House designers are not like those people.

Started by Rich Roat and Andy Cruz in 1993, the Wilmington, Delaware-based firm takes its cues from a different place. As devotees of the lowbrow cultures of hard-core metal and punk music, hot rods, skateboarding, and custom car pinstriping, House is like a mastiff-schnauzer mix dropped into the non-sporting group at Westminster. A typical House type description sounds more like this: "Our eight island-inspired Tiki Type fonts became only one of many pieces of a much larger story... The hand-painted brochure emulated the essential Polynesian-restaurant menu. It included our own brand of Tiki mythology, with each font relating to a career highlight of Hawaiian entertainer Don House, who moonlighted as our customer-service manager... Tiki Type was also our first font collection to feature music tracks... the Tiki Type CD."

Strategically random and vertiginously eccentric, House has won a following across the entertainment-industrial complex. Lost creator J.J. Abrams says, "They're artists; their work is extraordinary." Long before creating his now-iconic Barack Obama "Hope" print, Obey Giant founder Shepard Fairey designed a poster in homage to the '70s-style custom vans he had seen in a House catalog for its Street Van font. "They combined a more sophisticated sensitivity to design with the graphics [the font] was parodying," Fairey says. "They raised it to a whole new artistic level." Even Van Halen front man David Lee Roth is a fan, proclaiming on his talk show that House "makes all the best typefaces."

Through the unlikely vehicle of type, House has slipped its way into the zeitgeist. And by earning the admiration of the creative elite (120,000 design machers receive the company's mail-order catalogs), the House aesthetic consistently elbows its way into the broader commercial world. For example, when House turned the hand-lettered style of rock-poster artist Chris "Coop" Cooper into a line of retail fonts, Cooper's fringe cool (his work often features buxom, nude she-devils engaged in unnatural acts) suddenly found its way onto the Lucky Charms box, in the form of the typeface Coop Heavy. When The Simpsons Movie debuted, the Krusty-O's cereal boxes sold in 7-Elevens featured House fonts. The statistics Fox flashes during NFL games? House United. Indeed, for a licensing fee anywhere between $160 and $500, corporations as winsome as Build-A-Bear (Funhouse) and omnivorous as Royal Dutch Shell (Ed Interlock) repeatedly turn to House to crank up their visibility.

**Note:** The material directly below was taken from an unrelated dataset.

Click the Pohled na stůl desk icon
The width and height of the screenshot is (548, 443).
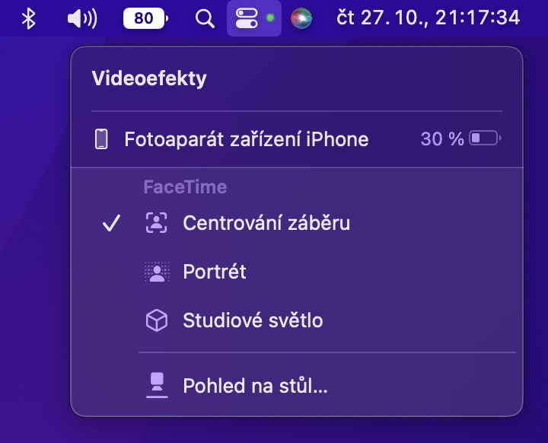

Same goes for McDonald's, Nike, Taco Bell, and Toys "R" Us as well as louder brands such as ESPN, FreshJive, H&M, MTV, and SpikeTV. "I appreciate the way their intelligence, humor, and sense of history seem to make every other designer look like the pompous, pretentious nerd he no doubt is," Cooper says. "Modern design is Margaret Dumont; House is the Marx Brothers."

Most of us don't spend much time thinking about letters, let alone how they are created, yet their shape and appearance have a profound effect. "I often compare typography to lighting design," explains Ellen Lupton, the contemporary design curator at Cooper-Hewitt National Design Museum. "When you walk into a poorly lit room, you may not know the lighting is the culprit, but you know something is wrong. Likewise, great typography makes people feel good, and effective typography quickly becomes associated with strong businesses and brands."

Originally graphic designers (they still occasionally create a font-inspired logo; check out the one they did for the lingerie company Agent Provocateur), Roat and Cruz found they didn't like dealing with mercurial clients who start the conversation with "You rock!" and quickly segue to "Can you play 'Freebird'?" After getting calls about some lettering they did on a job for a paper company, the pair started experimenting with different letterforms; they built one of their first fonts based on a stencil from the local hardware store.